Yanılmıyorsam üç yıl önceki köşe yazılarımdan birisinde toplumdaki bazı çelişkilere değinirken plajlarda ortaya çıkan acayip bir deniz giysisi olan tesettürlü mayolardan söz etmiştim. Bu yazı sitemizde bir yorum patlaması yapmıştı. Hakaretli, beni dine davet eden ve hidayete ermemden söz eden yorumlar birbirini izlemişti. Garip olan o günden bu güne gelen, aynı yazı ile ilgili yorumların ardı arkası kesilmedi. Kuşkusuz, bunların hakaret içermeyen ve küfürlü olmayanlar sütunun altında yer aldı ise de çoğu de silinip atıldı. Bu arada bazı hanımlar da bizim tesettürlü mayolarımızı diline dolayacağına biraz da bikinilerden, tangalardan söz et diye akıl veriyorlardı. Doğrusu onların bu dileklerini haklı buldum, bu nedenle de bikinilerden söz etmeden önce biraz da mayonun tarihi sürecine değineceğim. Siz de kabul edersiniz ki, bir yazı yazacaksanız onu temeline oturtmakta yarar vardır.
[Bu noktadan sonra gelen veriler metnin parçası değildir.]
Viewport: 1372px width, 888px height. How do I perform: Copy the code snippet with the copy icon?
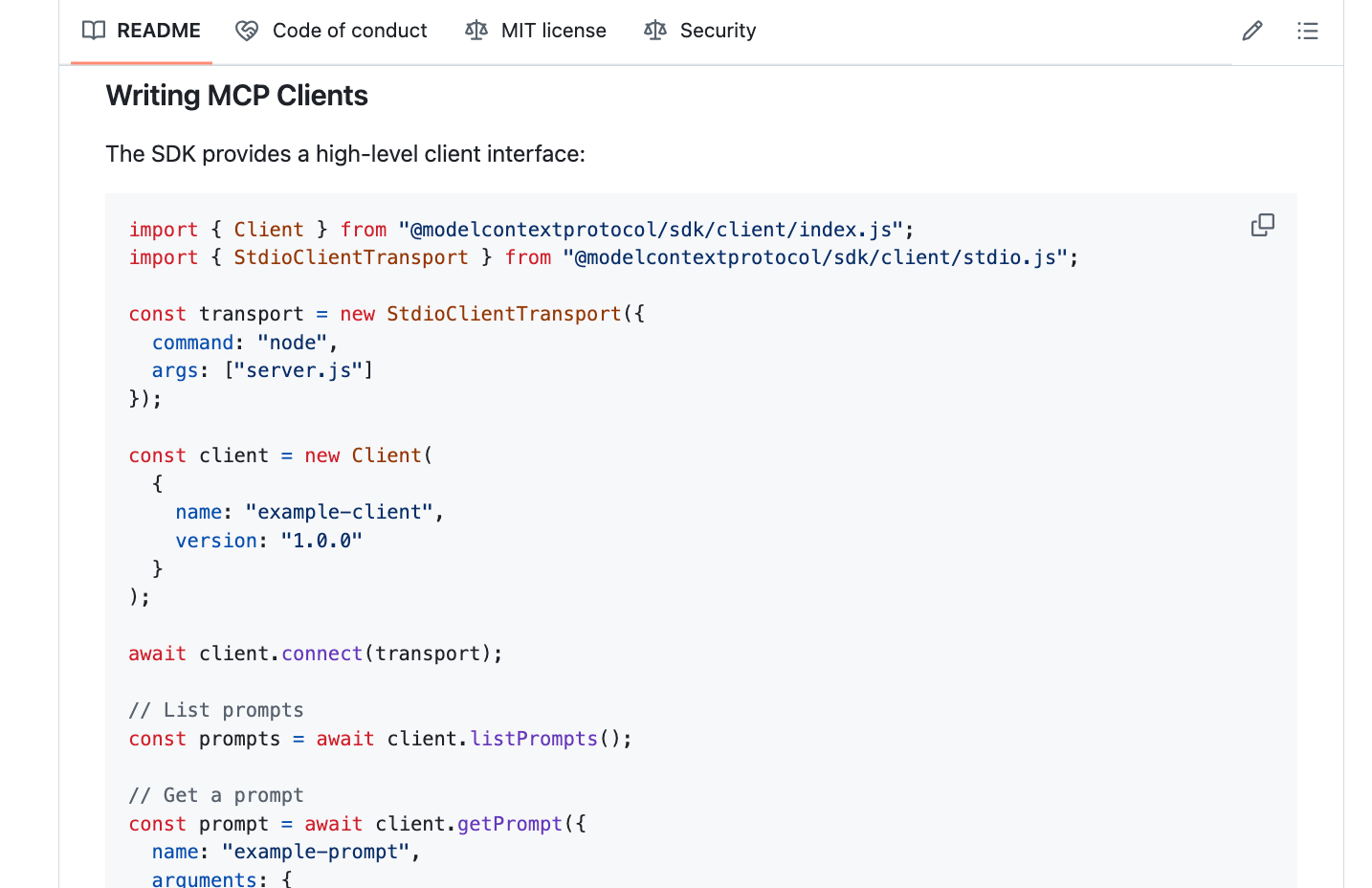1262,224
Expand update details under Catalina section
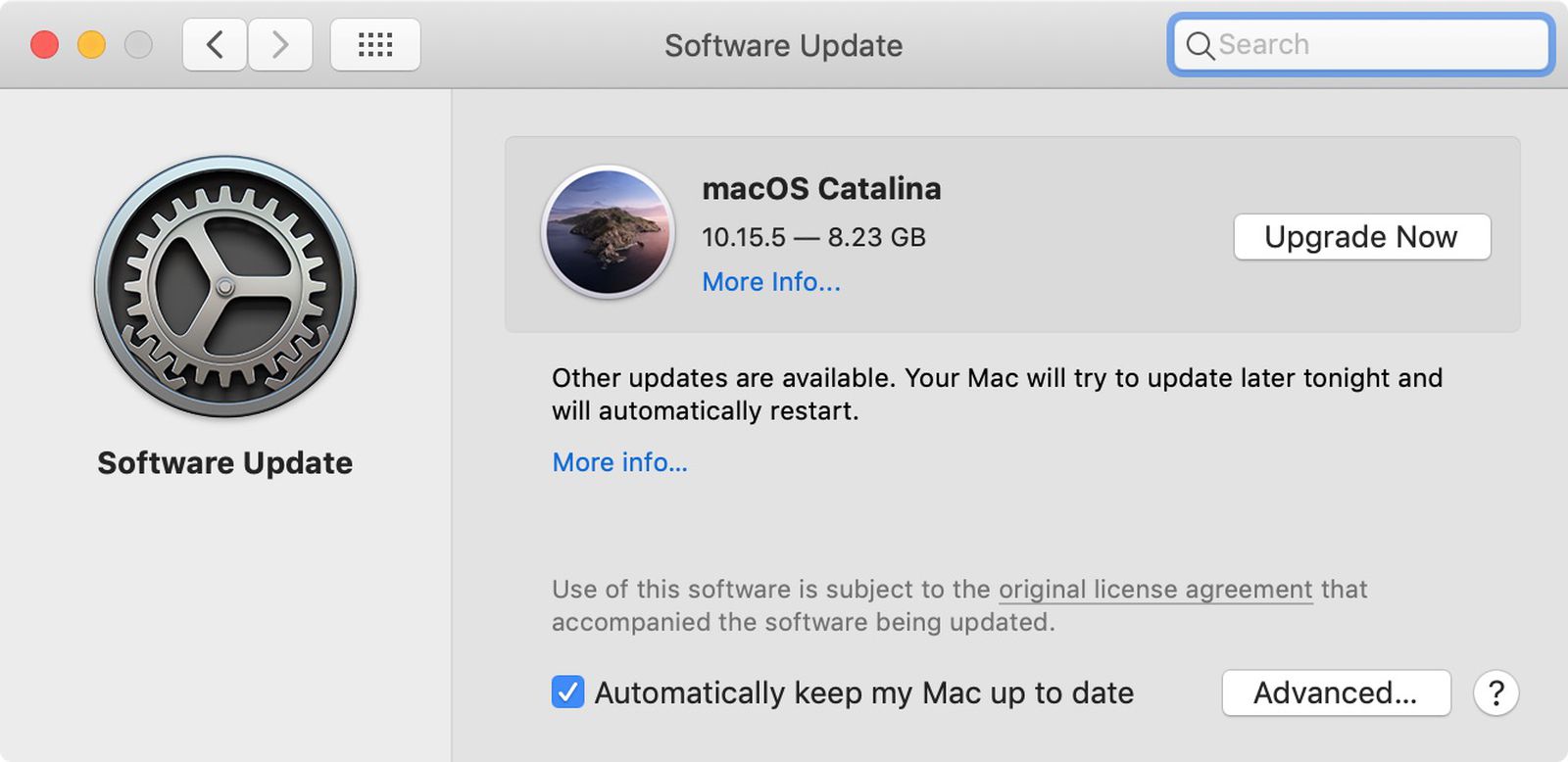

Antik Çağlarda, özellikle eski Yunanlı kadınlar toya denilen dikişsiz uzun ve beyaz çarşafa benzer giysiler içerisinde suya girerlerdi. Nitekim Sicilya’da Piazza Armernia’da bu tür giysiler içerisinde kadınları resmeden mozaikler bulunmuştur. Eski Yunandan sonra Roma döneminde bu tür ilkel mayo diyebileceğimiz giysiler ortadan kalkmıştır.

İnsanların denize veya havuza girerken giydikleri giysiye öncelikle mayo ismi verilmiştir. Mayolar ilk kez XIX. yüzyılda deniz kıyılarında yaşayanlar veya o bölgelere tatil yapmak amacıyla gidenler tarafından kullanılmaya başlamıştır. Kaynaklardan öğrendiğimiz kadarıyla ilk yapılan mayolar biraz insan bedeninin büyük bir bölümünü örtüyordu. Kadınlar uzun bir don, siyah çorap ve kısa kollu veya etekli giysi şeklinde mayolar giyerlerdi. Bu dönemlerin ardından de tek parça bluz ve pantolondan oluşan “Princess” kesimi denilen deniz giysileri moda olmuştur. Erkekler ise ayak bileklerine kadar uzanan, çoğunlukla koyu renkli, tek parçalı kolsuz veya tek omuzdan askılı mayolar giyerlerdi.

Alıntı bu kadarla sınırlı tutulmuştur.